Sólo tenía claro que se encontraba en una situación semejante a la que había afrontado un año antes en aquella posada de provincias, al pie del lecho de muerte de su hermano Nikolái. Con la única diferencia de que aquello era motivo de tristeza y esto de alegría. Pero tanto aquella tristeza como esta alegría estaban fuera de las condiciones de la existencia cotidiana, eran como una especie de grieta que dejaba traslucir una vida superior. Las penas y sufrimientos que entrañaba el acontecimiento presente no eran menores que las de aquel otro, y el alma, al contemplar ese hecho supremo, se elevaba a cimas igual de inaccesibles, con las que antes no había soñado siquiera y adonde la razón no podía seguirla.
«Señor, perdónanos y ayúdanos», seguía repitiendo para sus adentros, feliz de haber recuperado, a pesar de su largo y en apariencia completo alejamiento de la religión, la misma confianza y sencillez con que se dirigía a Dios en su infancia y primera juventud.

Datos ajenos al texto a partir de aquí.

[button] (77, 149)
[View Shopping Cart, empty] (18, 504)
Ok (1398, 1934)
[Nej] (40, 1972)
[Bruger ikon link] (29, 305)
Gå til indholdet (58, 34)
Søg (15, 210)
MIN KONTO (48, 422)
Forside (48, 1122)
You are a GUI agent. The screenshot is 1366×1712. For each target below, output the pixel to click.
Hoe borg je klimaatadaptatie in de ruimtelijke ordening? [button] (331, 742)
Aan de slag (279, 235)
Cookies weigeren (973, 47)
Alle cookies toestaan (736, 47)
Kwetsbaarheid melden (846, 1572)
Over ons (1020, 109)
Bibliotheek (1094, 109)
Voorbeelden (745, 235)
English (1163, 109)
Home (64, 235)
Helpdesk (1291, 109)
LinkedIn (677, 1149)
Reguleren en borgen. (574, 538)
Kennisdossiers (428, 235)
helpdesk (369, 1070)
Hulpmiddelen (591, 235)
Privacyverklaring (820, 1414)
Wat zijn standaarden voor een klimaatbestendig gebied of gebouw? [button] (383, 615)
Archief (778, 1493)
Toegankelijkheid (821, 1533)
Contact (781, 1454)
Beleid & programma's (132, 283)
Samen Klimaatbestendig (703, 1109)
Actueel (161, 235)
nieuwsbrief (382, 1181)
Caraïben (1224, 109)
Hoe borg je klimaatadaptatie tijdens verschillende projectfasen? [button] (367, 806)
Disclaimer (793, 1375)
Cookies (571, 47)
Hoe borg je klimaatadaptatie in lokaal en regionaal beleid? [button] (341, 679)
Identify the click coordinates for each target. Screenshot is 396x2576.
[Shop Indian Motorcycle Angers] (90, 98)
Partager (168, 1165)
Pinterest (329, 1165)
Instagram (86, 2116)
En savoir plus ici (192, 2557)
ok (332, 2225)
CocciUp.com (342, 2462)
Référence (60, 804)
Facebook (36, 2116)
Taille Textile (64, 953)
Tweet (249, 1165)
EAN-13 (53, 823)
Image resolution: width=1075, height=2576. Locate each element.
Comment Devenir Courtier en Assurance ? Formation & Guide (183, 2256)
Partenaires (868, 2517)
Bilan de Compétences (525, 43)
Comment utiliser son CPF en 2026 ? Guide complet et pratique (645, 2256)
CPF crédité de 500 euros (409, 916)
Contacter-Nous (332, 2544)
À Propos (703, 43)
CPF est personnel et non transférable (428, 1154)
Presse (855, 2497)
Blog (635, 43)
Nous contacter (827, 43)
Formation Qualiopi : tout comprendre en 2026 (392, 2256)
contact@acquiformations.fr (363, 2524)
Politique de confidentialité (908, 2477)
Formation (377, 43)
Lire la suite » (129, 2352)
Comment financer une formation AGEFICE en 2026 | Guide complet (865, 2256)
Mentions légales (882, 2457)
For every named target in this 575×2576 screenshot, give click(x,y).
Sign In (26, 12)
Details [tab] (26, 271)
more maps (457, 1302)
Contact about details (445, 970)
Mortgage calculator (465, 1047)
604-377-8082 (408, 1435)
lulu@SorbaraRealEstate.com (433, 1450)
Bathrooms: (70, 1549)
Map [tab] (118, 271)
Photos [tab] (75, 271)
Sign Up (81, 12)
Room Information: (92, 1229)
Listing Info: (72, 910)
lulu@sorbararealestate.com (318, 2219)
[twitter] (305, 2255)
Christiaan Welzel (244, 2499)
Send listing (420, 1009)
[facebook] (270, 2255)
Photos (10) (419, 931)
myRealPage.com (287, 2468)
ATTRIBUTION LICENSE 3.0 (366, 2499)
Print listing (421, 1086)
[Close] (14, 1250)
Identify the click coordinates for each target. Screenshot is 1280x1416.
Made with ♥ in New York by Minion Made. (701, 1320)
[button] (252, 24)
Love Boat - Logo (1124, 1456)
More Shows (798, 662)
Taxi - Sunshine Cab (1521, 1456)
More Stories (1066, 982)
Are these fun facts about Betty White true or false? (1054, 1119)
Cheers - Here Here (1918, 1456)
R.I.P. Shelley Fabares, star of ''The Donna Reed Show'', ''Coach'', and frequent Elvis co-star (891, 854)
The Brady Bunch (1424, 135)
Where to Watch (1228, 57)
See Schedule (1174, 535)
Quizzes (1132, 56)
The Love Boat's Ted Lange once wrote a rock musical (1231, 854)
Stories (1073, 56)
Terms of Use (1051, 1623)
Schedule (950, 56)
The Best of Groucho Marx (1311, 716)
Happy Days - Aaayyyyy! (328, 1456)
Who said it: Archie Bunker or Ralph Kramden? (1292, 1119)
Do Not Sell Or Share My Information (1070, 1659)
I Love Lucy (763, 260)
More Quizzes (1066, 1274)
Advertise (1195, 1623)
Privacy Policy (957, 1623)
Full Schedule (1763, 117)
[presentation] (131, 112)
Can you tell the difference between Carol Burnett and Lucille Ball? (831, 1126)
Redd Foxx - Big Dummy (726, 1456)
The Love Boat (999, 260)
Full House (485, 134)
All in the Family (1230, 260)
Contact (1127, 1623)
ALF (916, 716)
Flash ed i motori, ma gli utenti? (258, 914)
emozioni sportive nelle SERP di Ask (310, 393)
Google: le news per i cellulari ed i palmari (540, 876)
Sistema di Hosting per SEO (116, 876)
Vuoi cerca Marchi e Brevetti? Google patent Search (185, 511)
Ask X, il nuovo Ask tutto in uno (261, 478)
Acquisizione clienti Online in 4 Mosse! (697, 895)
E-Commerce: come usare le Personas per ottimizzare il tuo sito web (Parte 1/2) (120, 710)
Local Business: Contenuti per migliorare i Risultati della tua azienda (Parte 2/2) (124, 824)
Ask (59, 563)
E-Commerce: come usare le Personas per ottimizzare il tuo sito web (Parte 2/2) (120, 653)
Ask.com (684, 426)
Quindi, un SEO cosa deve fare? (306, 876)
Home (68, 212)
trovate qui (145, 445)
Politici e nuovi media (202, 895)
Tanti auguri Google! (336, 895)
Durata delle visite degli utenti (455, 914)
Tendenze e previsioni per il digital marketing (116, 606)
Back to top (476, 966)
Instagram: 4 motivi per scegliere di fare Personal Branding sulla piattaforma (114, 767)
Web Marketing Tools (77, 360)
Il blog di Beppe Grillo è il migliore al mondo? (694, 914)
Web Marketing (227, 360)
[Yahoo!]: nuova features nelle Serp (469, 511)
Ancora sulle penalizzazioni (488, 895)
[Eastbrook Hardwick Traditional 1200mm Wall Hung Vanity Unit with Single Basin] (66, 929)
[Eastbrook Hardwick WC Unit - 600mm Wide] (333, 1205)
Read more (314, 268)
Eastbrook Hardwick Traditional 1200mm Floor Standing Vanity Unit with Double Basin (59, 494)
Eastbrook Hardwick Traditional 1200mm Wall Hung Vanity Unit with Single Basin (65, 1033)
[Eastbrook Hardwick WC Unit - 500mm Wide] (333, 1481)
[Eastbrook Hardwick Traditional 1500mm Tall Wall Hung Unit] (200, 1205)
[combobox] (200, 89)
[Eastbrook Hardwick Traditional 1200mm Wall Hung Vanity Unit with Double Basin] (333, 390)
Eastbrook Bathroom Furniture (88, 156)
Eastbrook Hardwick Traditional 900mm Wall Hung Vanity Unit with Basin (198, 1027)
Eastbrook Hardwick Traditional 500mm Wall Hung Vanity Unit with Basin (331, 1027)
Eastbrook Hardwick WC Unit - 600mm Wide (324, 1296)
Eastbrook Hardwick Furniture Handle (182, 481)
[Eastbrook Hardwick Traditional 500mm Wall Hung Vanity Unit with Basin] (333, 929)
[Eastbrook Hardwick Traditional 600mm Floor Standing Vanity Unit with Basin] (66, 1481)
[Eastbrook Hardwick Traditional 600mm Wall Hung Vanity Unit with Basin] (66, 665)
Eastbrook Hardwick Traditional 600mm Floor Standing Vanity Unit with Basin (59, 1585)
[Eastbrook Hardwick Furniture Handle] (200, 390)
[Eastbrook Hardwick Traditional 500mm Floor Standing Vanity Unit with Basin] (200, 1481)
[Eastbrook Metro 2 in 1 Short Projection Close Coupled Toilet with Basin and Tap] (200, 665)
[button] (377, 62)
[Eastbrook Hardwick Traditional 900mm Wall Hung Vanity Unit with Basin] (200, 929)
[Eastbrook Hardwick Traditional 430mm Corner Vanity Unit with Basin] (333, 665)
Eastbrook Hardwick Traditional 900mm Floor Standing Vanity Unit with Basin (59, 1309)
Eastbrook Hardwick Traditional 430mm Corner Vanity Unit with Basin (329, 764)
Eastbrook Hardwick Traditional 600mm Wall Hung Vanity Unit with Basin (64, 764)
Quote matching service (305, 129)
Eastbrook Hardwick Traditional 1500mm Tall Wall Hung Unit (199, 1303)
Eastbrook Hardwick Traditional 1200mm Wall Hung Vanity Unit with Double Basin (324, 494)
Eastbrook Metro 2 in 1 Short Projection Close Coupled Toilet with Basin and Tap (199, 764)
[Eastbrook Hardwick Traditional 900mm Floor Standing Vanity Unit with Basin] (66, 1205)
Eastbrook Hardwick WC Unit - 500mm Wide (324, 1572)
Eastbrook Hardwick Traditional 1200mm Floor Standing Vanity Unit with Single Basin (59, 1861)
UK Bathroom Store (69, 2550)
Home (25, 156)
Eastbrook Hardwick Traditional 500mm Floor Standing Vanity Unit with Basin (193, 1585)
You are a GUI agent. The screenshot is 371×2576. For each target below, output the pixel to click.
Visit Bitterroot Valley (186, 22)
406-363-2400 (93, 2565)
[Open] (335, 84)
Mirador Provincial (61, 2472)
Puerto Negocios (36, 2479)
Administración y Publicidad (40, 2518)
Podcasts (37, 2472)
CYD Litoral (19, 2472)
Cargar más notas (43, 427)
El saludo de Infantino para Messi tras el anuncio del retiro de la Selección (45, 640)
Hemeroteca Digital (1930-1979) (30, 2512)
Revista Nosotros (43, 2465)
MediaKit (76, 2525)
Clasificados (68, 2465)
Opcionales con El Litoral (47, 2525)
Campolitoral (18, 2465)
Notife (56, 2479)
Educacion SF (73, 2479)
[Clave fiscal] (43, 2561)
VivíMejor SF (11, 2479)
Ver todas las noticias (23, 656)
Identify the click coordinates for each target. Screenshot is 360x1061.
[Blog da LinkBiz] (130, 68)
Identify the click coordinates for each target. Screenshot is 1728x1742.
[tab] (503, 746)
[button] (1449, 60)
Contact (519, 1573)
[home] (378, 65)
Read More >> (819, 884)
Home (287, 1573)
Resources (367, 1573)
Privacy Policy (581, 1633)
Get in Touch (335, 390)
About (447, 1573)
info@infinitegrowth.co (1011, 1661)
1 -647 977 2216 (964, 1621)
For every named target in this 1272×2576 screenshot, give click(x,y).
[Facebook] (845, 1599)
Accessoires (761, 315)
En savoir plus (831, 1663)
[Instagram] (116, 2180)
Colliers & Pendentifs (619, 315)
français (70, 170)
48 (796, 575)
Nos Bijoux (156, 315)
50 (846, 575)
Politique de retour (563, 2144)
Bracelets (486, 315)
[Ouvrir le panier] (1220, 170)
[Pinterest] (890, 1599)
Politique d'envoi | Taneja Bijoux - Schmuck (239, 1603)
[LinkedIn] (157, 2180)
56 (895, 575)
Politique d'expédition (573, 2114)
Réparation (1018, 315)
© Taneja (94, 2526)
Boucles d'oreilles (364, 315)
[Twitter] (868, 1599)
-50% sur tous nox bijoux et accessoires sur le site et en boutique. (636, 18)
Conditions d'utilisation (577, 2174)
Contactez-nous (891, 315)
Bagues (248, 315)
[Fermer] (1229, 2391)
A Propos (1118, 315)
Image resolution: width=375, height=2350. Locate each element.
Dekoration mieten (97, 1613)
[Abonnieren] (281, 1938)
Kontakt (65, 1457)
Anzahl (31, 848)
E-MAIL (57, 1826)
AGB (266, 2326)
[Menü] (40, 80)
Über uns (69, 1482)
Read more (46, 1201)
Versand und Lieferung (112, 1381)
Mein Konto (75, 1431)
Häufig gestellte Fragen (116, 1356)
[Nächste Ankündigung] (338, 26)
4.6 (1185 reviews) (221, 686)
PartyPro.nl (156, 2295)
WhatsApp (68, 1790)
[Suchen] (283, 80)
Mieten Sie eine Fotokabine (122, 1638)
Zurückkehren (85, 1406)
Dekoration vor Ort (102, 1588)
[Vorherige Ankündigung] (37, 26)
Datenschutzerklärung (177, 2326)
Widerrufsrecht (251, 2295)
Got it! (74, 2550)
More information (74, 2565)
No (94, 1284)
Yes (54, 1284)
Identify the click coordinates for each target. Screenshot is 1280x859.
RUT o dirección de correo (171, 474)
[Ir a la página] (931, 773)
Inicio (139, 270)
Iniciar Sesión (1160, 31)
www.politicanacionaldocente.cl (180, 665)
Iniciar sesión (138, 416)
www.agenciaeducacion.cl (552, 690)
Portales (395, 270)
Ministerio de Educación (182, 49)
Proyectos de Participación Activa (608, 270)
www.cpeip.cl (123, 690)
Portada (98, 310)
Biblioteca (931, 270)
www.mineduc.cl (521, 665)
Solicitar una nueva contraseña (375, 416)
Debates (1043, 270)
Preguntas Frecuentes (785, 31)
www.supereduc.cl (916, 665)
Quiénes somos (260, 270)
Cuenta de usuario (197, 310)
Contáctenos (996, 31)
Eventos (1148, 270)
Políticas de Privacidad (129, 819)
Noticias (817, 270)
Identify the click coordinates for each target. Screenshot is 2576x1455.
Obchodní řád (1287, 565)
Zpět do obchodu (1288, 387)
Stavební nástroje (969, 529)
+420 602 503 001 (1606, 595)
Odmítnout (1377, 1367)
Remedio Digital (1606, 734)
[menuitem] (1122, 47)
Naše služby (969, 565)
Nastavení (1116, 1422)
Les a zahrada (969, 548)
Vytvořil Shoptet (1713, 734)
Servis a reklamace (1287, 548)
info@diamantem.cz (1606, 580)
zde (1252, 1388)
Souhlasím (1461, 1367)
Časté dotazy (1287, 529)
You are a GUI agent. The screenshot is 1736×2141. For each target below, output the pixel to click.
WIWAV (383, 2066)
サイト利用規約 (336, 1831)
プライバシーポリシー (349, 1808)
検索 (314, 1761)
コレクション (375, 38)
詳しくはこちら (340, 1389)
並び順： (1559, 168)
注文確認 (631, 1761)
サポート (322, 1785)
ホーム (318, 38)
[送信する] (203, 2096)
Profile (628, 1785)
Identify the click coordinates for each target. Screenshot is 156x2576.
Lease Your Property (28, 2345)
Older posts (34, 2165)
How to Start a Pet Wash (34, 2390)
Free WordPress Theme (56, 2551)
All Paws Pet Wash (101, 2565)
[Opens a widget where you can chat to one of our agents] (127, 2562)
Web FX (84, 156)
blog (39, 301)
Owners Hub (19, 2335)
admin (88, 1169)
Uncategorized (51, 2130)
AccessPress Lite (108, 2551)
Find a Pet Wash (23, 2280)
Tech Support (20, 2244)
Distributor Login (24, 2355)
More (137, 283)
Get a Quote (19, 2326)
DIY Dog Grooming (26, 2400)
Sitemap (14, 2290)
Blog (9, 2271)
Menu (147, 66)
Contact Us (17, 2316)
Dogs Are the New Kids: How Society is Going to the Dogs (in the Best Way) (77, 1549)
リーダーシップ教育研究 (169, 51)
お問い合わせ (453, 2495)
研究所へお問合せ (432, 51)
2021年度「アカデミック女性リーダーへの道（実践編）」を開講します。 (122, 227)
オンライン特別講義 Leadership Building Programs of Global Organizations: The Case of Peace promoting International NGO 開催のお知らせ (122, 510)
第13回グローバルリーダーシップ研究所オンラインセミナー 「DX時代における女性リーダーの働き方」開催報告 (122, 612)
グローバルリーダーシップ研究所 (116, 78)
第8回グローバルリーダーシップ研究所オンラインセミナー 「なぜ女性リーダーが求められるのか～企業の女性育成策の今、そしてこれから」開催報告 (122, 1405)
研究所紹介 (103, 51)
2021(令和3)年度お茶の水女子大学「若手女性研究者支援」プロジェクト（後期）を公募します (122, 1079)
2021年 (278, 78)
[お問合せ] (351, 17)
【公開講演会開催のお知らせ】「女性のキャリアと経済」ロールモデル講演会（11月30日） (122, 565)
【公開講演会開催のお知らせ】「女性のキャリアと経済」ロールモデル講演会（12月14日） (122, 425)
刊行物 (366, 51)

Durante todo ese tiempo se debatió entre dos estados de ánimo distintos. Uno, lejos de Kitty, cuando estaba con el médico, que fumaba un grueso cigarrillo tras otro, apagándolos después en el borde del cenicero, lleno ya de colillas, o cuando charlaba con Dolly y con el príncipe, que le hablaban de comida, de política o de la enfermedad de Maria Petrovna. En tales ocasiones parecía olvidarse por un momento de lo que estaba sucediendo y tenía la sensación de haberse despertado de pronto. Otro, en presencia de Kitty, sentado a su cabecera. Entonces su corazón estaba a punto de estallar, henchido de compasión, y no paraba de suplicarle a Dios. Y, cada vez que en uno de esos momentos de olvido, le llegaba un grito desde el dormitorio, volvía a incurrir en el mismo error en que había caído en el primer momento: se levantaba de un salto y corría a justificarse; pero por el camino recordaba que no tenía la culpa. Y entonces sentía deseos de defenderla, de ayudarla. Pero, cuando la veía, se daba cuenta de que no podía ayudarla y, horrorizado, repetía: «Señor, perdónanos y ayúdanos». Cuanto más tiempo pasaba, más se reforzaban esos dos estados de ánimo: cuando no la tenía delante, se sentía cada vez más tranquilo, y hasta llegaba a olvidarla por completo; en cambio, en su presencia, los sufrimientos se volvían cada vez más insoportables, y también su propia sensación de impotencia. Y él se levantaba de un salto, con la intención de huir a alguna parte; pero al poco rato volvía corriendo a su lado.